-------- SUPPLIED RECORDS --------

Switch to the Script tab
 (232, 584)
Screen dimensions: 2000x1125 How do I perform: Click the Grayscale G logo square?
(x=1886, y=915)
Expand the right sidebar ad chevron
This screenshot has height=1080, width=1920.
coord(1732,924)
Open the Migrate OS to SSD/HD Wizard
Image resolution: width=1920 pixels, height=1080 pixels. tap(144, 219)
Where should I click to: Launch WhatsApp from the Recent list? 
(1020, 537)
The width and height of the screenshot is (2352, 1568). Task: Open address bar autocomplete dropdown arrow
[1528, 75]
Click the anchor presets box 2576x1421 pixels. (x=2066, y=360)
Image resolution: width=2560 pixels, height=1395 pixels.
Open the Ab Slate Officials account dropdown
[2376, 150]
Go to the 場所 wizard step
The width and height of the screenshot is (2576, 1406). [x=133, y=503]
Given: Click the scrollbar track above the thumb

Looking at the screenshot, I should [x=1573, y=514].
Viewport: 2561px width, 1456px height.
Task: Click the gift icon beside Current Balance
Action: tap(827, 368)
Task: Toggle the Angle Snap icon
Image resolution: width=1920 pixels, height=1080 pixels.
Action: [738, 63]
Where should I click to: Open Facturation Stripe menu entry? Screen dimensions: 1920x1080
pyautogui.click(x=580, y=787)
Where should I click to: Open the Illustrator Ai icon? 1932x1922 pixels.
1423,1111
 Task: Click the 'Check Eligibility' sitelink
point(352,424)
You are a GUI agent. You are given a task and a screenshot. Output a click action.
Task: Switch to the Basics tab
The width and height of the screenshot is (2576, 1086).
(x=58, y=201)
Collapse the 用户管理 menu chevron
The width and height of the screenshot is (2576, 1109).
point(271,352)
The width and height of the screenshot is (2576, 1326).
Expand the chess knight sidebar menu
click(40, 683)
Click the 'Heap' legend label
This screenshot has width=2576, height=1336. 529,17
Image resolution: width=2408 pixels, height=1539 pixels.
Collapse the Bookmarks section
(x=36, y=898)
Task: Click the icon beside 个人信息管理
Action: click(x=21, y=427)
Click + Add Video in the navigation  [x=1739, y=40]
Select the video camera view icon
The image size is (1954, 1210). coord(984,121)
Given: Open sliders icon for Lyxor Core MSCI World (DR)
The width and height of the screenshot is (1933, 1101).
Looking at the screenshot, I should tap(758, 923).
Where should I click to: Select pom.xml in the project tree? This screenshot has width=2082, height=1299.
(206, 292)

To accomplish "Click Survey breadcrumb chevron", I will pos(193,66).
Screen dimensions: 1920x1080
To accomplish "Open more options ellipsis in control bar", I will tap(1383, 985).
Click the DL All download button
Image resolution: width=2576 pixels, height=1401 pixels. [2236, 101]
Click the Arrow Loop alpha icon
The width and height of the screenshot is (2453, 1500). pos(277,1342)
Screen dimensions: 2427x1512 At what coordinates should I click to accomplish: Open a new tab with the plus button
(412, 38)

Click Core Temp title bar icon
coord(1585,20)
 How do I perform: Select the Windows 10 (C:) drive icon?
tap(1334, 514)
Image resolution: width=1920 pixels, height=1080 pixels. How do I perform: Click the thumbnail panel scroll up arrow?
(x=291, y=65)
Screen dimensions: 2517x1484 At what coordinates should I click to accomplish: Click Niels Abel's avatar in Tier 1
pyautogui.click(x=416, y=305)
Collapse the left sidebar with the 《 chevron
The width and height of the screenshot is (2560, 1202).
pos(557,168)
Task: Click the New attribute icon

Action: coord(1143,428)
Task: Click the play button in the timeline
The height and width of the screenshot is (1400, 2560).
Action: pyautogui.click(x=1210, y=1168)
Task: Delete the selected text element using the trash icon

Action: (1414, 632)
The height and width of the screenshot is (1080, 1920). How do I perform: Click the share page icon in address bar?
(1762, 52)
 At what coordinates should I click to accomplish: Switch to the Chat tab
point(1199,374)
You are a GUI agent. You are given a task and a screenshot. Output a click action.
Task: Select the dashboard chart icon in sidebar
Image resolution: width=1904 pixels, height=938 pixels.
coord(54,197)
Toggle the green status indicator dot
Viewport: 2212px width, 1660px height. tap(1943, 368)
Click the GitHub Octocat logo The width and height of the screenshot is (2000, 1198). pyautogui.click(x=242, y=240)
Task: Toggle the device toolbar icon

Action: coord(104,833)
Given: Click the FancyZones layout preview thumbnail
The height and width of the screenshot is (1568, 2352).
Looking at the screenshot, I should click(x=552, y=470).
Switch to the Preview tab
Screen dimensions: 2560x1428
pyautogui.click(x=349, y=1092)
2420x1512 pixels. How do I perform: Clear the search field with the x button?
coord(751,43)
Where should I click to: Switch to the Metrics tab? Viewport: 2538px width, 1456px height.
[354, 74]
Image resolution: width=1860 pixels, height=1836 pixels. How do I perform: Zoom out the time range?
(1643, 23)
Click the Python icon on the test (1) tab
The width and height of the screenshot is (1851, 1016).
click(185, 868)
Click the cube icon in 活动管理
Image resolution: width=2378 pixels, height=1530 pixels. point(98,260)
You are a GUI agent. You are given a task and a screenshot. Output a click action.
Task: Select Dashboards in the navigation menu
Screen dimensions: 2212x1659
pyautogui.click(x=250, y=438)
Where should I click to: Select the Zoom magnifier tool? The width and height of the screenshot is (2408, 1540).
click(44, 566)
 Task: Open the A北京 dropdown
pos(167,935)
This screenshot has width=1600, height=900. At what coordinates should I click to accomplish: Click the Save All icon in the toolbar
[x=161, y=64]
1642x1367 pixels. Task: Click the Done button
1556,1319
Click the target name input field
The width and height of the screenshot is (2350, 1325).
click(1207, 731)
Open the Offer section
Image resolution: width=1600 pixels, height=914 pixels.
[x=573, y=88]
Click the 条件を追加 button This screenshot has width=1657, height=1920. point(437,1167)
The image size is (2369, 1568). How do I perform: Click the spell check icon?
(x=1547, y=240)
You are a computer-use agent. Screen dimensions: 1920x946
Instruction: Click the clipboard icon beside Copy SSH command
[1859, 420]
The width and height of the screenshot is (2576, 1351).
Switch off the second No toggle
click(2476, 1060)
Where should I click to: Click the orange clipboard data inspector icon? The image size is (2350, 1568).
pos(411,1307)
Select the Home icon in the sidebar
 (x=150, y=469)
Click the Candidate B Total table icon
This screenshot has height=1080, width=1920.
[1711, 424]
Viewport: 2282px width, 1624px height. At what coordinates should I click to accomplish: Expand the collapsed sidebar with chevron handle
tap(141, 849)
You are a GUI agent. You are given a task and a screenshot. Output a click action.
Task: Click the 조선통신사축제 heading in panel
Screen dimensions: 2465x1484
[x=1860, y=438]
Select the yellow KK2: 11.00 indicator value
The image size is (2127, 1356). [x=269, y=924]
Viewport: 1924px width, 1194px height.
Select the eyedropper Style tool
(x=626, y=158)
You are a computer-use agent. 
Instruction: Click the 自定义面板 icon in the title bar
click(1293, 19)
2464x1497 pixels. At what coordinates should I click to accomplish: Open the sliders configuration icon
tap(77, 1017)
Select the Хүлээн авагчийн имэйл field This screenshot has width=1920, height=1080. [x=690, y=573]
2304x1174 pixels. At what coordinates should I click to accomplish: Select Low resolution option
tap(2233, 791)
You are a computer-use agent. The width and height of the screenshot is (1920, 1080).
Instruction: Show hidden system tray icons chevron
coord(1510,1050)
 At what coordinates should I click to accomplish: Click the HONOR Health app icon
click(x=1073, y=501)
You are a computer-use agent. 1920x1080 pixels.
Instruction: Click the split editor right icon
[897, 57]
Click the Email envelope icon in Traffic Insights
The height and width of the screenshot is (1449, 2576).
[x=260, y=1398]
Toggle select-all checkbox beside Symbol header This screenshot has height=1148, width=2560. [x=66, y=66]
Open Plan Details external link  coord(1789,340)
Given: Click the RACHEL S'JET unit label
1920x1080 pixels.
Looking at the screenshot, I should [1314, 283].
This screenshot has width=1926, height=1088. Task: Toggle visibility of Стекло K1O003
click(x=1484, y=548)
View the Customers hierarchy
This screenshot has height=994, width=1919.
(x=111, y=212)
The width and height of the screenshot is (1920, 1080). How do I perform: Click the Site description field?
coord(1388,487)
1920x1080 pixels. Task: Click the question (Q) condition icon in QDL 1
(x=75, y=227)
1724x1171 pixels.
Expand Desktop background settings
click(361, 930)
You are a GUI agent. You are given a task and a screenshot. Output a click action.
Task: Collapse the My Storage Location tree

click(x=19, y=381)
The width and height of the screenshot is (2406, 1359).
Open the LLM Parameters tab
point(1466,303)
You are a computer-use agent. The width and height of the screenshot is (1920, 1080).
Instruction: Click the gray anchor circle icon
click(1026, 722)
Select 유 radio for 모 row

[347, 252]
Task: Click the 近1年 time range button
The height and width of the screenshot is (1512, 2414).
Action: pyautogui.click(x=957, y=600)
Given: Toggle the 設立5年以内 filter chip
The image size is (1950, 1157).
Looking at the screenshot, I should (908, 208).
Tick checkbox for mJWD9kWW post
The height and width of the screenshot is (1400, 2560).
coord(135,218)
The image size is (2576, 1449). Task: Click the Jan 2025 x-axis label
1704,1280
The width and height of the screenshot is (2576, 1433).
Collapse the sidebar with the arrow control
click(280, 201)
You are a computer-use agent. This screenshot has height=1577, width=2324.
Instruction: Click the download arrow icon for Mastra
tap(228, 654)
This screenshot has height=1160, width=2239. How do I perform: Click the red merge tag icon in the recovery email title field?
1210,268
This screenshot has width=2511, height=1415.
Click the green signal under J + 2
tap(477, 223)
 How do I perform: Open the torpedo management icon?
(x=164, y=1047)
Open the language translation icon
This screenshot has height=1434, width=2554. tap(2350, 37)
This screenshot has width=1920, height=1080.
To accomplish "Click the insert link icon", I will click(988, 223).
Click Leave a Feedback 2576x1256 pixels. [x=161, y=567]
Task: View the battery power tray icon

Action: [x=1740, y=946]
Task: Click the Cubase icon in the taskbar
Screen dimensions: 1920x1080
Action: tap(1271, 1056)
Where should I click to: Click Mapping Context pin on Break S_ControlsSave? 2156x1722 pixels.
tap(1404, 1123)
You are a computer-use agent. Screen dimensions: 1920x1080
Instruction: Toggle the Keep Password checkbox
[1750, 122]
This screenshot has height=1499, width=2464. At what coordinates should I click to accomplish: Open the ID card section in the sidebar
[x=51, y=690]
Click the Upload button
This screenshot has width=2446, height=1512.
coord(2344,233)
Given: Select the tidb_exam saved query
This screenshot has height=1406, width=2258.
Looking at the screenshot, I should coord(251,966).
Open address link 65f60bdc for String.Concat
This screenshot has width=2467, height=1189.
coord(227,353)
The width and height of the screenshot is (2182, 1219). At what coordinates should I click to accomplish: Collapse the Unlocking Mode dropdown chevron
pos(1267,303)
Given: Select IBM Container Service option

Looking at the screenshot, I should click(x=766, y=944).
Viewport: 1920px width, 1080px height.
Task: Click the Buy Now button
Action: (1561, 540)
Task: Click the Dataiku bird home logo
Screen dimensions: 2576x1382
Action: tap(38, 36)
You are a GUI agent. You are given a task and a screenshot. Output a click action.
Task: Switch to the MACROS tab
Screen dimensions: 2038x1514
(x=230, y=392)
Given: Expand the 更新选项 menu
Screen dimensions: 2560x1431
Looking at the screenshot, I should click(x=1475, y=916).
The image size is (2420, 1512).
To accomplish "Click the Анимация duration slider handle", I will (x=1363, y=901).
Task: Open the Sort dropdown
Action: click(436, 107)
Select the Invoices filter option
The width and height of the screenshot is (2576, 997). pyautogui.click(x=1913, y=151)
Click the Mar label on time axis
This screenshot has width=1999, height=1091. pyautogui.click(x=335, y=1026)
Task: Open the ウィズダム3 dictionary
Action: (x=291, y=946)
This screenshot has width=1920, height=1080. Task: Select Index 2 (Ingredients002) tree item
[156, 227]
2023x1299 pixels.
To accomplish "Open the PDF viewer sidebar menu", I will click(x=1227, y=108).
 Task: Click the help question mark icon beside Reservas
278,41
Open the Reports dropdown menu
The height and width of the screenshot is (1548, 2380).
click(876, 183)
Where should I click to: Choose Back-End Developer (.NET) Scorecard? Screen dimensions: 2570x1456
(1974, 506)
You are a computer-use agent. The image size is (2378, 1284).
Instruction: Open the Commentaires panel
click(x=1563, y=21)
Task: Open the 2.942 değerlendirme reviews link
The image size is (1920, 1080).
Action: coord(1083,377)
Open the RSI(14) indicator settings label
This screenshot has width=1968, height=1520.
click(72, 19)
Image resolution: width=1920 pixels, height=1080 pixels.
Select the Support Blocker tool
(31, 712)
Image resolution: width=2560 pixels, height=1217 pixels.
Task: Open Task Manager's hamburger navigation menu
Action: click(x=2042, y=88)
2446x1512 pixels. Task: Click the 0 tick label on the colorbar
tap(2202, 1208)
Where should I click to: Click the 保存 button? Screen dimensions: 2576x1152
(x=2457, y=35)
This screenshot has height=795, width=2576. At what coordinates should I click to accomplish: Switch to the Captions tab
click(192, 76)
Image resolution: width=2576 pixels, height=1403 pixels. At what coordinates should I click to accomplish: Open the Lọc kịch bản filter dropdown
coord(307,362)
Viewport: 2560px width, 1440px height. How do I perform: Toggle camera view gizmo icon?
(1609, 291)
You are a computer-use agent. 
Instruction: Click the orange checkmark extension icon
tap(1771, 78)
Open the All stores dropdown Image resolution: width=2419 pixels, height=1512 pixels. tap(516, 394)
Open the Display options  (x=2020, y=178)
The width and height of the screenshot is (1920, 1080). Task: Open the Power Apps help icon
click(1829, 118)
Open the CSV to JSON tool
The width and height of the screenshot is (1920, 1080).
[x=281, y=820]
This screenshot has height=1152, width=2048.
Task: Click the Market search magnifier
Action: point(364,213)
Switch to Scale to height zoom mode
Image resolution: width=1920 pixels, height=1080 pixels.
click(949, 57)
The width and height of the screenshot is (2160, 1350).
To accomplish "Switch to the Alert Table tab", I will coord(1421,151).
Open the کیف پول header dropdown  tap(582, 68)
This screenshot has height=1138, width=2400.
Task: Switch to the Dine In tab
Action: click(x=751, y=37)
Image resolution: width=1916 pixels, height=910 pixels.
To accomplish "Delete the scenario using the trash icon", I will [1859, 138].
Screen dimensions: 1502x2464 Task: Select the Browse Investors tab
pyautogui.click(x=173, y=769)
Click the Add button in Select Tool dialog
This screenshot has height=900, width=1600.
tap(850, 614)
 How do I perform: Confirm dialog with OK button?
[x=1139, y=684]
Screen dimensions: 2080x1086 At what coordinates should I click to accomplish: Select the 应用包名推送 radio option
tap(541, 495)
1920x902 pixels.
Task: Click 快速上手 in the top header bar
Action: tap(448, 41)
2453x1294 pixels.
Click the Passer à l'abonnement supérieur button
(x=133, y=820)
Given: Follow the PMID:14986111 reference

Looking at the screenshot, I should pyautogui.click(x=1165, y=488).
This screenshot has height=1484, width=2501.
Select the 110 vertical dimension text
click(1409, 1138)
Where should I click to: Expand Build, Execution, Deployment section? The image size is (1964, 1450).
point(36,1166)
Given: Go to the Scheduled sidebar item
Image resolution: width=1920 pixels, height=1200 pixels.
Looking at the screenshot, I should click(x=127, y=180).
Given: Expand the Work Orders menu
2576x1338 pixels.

--------

§ **ABOUT THIS TASK**
Filter the listing by the string "options"; copy each matching line.

§ **ANSWER TO THE PROBLEM**
To accomplish "Open more options ellipsis in control bar", I will tap(1383, 985).
Open the Display options  (x=2020, y=178)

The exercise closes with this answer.